::: SOURCE INFORMATION :::
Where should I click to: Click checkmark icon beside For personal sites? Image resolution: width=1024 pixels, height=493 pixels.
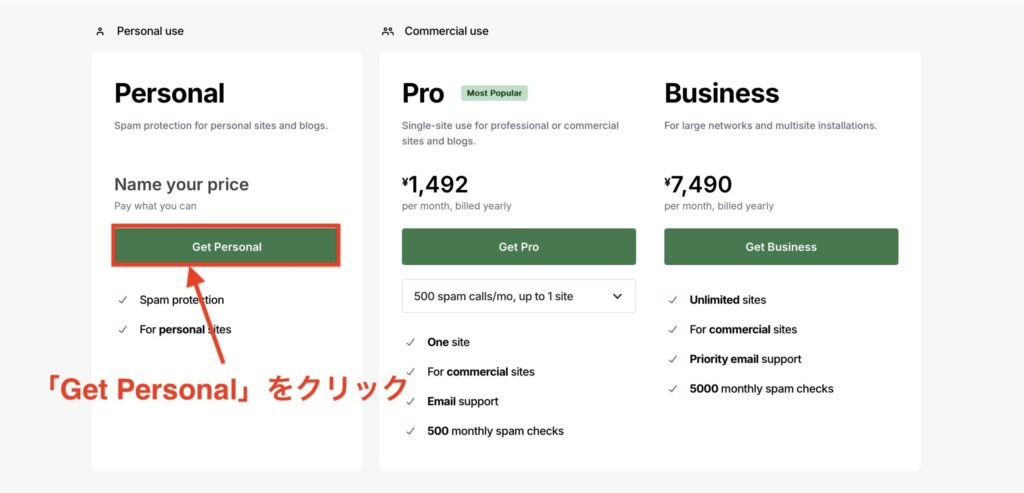[x=122, y=329]
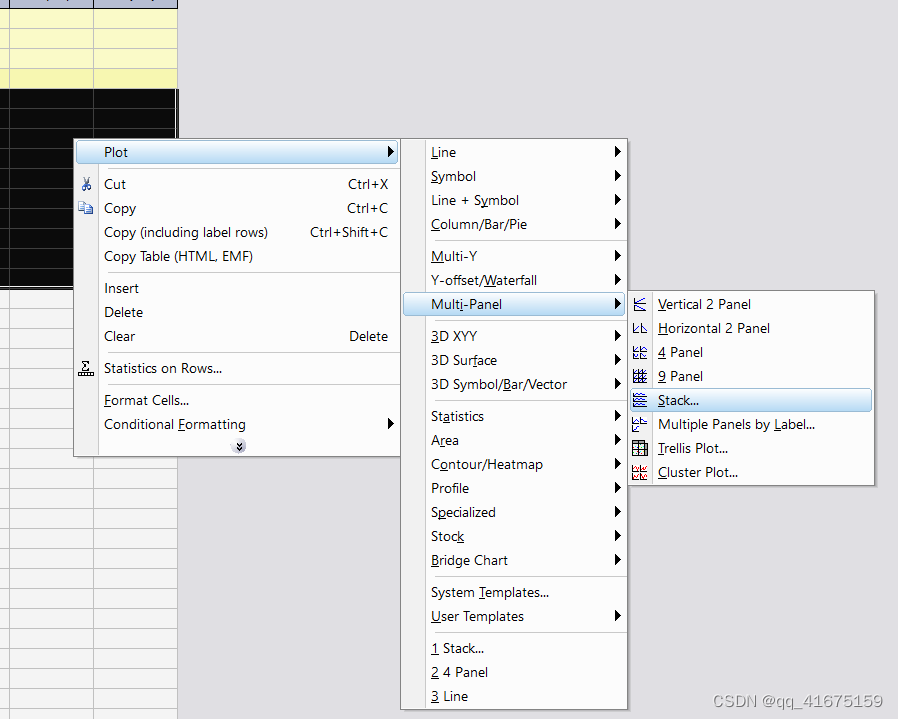
Task: Open the Format Cells dialog
Action: [146, 400]
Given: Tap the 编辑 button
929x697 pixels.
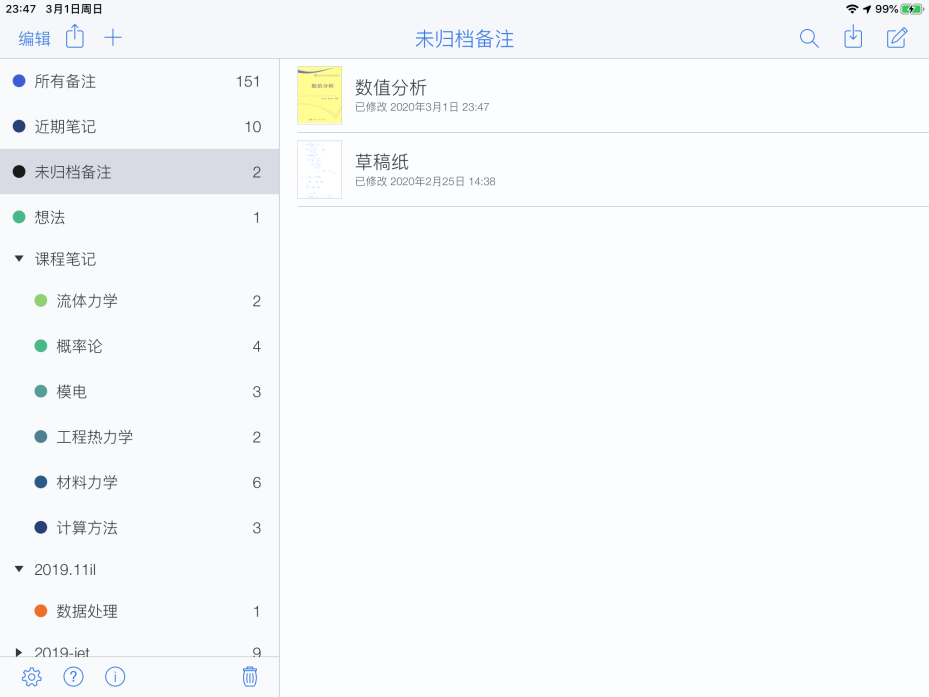Looking at the screenshot, I should [35, 38].
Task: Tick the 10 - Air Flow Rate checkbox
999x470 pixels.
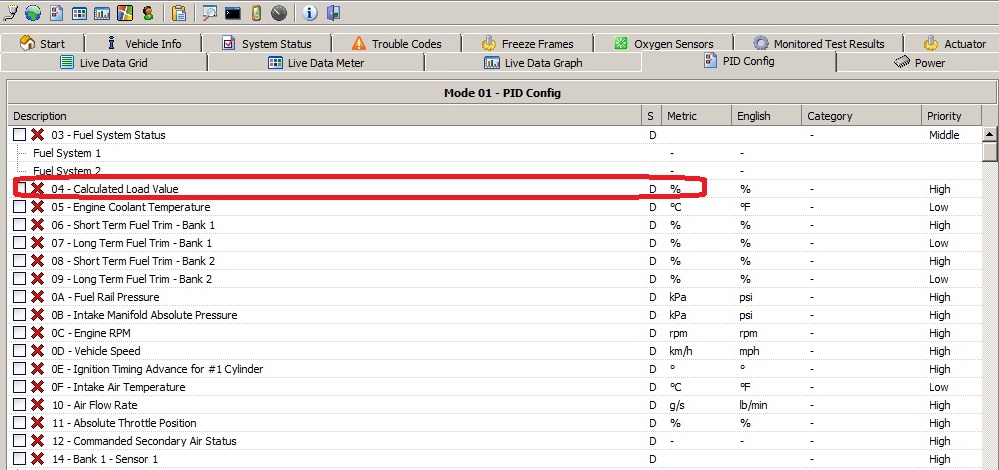Action: coord(20,405)
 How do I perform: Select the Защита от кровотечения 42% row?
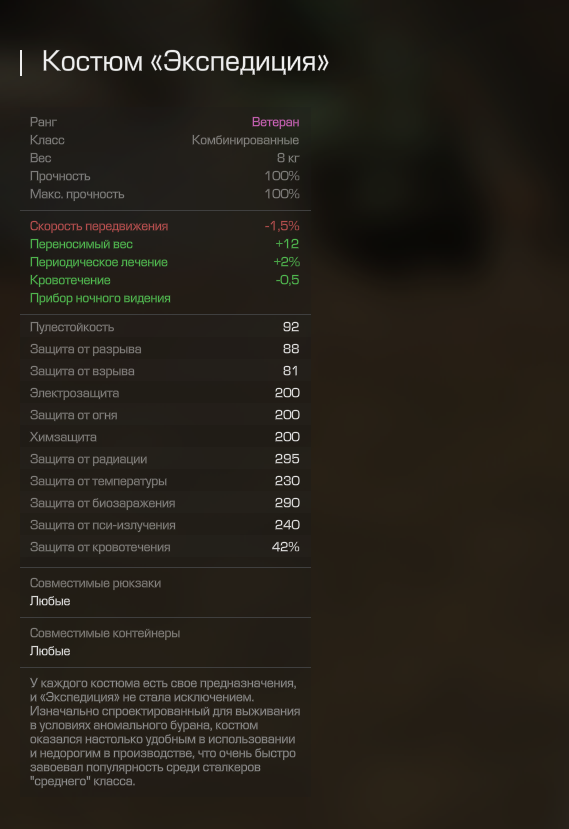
:::
## EXERCISE DESCRIPTION
Each line of the data above needs to be retyped as it is, without any picture.

## TASK ANSWER
Where should I click to: Click checkmark icon beside For personal sites? Image resolution: width=1024 pixels, height=493 pixels.
[x=122, y=329]
Task: Open the Format Cells dialog
Action: [146, 400]
Given: Tap the 编辑 button
929x697 pixels.
Looking at the screenshot, I should [35, 38].
Task: Tick the 10 - Air Flow Rate checkbox
999x470 pixels.
Action: coord(20,405)
 How do I perform: Select the Защита от кровотечения 42% row?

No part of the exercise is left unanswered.